Member of the Regional Council of Tuscany
- Incumbent
- Assumed office 25 November 2025

Mayor of Massa Marittima
- In office 14 June 2004 – 26 May 2014
- Preceded by: Luca Sani
- Succeeded by: Marcello Giuntini

Personal details
- Born: 6 June 1957 (age 69) Massa Marittima, Province of Grosseto, Italy
- Party: Democratic Party

= Lidia Bai =

Italian politician (born 1957)

Lidia Bai (born 6 June 1957) is an Italian politician who has served as a member of the Regional Council of Tuscany since November 2025.

==Life and career==
Born in Massa Marittima, province of Grosseto, Bai attended the local classical high school and then graduated in philosophy from the University of Siena. In 1979, she began working as an employee at Banca Monte dei Paschi di Siena.

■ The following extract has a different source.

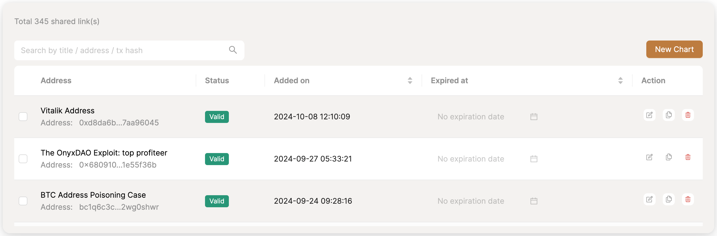Viewport: 717px width, 236px height.
Task: Edit the Vitalik Address entry
Action: click(649, 115)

In 1990, she was elected to the Massa Marittima City Council for the Democratic Party of the Left, where she later served as chair of the Equal Opportunities Commission (1995–1999) and as assessor for tourism, culture, productive activities, and equal opportunities (1999–2004).

On 14 June 2004, she was elected mayor of Massa Marittima and was re-elected for a second term in June 2009. During these years, Bai held several positions in public institutions, including president of the Comunità Montana Colline Metallifere (2005–2007) and president of the Unione di Comuni Montana Colline Metallifere from April to October 2013.

Bai played a key role in the establishment and management of the Technological and Archaeological Park of the Colline Metallifere Grossetane, first as vice president of the provisional management committee from 2011 to 2015, and later as president of the park from 8 January 2016 to 2 May 2024. Elected to the executive committee of Federparchi in February 2023, she was subsequently elected to the governing board of the Europarc Federation on 6 November 2024.

In the 2025 Tuscan regional elections, Bai ran as a Democratic Party candidate for the Regional Council of Tuscany. She ranked first among the unelected candidates in the Grosseto constituency with 3,491 preference votes, just behind former regional assessor Leonardo Marras. In November 2025, following Marras's reappointment as assessor in Eugenio Giani's second cabinet, Bai was declared a member of the Regional Council.